Sorgum, Serealia Potensial Dukung Diversifikasi Pangan

Jakarta, Technology-Indonesia.com – Sorgum merupakan tanaman serealia potensial karena semua bagian tanaman memiliki nilai ekonomi. Potensi sorgum di Indonesia sangat besar untuk mensubstitusi terigu dan mendukung program diversifikasi pangan nasional berbasis bahan pangan lokal. Pengembangan pangan lokal bisa menggerakkan sumber daya domestik, menyerap tenaga kerja, dan memberikan nilai tambah. 

Peneliti Badan Penelitian dan Pengembangan Pertanian (Balitbangtan) Prima Luna mengatakan potensi sorgum di Indonesia sangat besar karena dapat tumbuh dengan baik di lahan yang marginal. Produktivitas sorgum di Indonesia sekitar 4 – 6 ton/hektare (ha), namun ada varietas yang produktivitasnya hingga 10 ton/ha. Saat ini perkembangan varietas sorgum sangat masif karena umur sorgum yang genjah dan bisa panen di umur 80-110 hari.
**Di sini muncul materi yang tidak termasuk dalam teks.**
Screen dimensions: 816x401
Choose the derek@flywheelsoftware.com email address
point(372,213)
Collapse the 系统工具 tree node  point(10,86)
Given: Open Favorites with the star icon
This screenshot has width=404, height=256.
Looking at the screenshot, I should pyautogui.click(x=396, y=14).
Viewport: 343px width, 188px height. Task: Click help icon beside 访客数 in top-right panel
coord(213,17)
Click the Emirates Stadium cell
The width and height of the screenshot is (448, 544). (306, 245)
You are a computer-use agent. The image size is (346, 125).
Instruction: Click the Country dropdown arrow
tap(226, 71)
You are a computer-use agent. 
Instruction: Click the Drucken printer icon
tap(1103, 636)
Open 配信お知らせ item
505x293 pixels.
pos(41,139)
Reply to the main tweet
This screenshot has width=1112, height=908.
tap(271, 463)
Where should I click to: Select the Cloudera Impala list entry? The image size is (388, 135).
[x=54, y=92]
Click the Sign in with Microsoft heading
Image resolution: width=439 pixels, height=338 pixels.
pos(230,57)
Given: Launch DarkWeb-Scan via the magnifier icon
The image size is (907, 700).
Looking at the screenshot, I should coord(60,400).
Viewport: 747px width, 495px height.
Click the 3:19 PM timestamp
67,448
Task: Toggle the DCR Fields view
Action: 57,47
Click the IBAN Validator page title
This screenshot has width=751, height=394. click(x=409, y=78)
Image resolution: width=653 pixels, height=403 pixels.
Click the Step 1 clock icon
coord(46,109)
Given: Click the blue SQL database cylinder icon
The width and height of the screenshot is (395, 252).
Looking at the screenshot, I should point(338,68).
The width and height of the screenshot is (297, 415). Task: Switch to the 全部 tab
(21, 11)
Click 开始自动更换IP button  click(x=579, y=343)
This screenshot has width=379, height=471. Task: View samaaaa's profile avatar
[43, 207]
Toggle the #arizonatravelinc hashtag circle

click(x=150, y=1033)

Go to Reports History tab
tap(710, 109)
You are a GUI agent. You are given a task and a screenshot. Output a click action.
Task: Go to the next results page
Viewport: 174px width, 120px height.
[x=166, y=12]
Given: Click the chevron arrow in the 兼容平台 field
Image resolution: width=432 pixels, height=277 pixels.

“Ini potensi ketika kita ingin mengaungkan tepung lokal untuk subsitusi terigu, sorgum menjadi salah satu komoditas yang bisa menggantikan atau subsitusi terigu selain ubi kayu,” kata Luna.

Semua bagian tanaman sorgum, lanjutnya, mulai dari daun, tangkai, biji, batang dan akar bisa diolah untuk mendapatkan nilai tambah. Kandungan fungsional dari sorgum antara lain zat besi, vitamin B1, Vitamin B3, Kalsium, dan lain-lain.

“Bagi mereka yang mau diet, makan sorgum ini bisa luar biasa karena rendah gula dan baik untuk pencernaan. Komposisi nutrisinya sangat baik,” tutur Luna.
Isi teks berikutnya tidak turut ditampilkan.